In October 1988 Ian Ritchie Architects were commissioned by Stuart Lipton of Stanhope to design, detail and supervise the construction to completion of an 8,500m2 research offices building at Stockley Park – Britain’s first business park – within one year and to a fixed budget.
It was delivered within time and cost.
Budgetary constraints demanded exemplary clarity of construction and material invention to match the commission. The project created the opportunity to work with Pilkington to develop a double-glazed Planar™ external skin for the entire building. It uses clear, toughened glass with low-emissivity coating and a low-level ceramic frit.
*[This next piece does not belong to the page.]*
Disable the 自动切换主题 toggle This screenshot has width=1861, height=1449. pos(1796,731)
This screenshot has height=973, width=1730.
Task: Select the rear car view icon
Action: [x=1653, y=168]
Two weeks after our first meeting with Stanhope, we received confirmation from Pilkington that they would give a guaranteed maximum price (GMP) of £298 per square metre for the new façade, on the basis that we would collaborate in the development of the double-glazed wall. In twelve weeks the system was designed and tested, and Pilkington agreed – unusually – to take the trade contract.
The concept of the building, arranged on three floors, caters for single or multi-tenancy occupation and it was the first building of this size at Stockley Park to allow for this. The Planar™ glass walls are only 32 millimetres thick, thus helping to achieve a net/gross area efficiency of 91%. It is architecturally enlivened by large curved perforated stainless steel solar shades on south, east and west façades.
The building won several awards and achieved the highest rents at the park. Elements of its design, particularly the glass wall, solar shades and ‘bin frit’ (to conceal under-desk rubbish) and the solar shading, were copied over the following years by many architects.
The strong landscape qualities of the park as a whole are brought right up to the main entrance of the building. The finished building provided a sleek, beautiful, discreet and effectively organised facility of exceptional net to gross area efficiency, and was 90% British-made.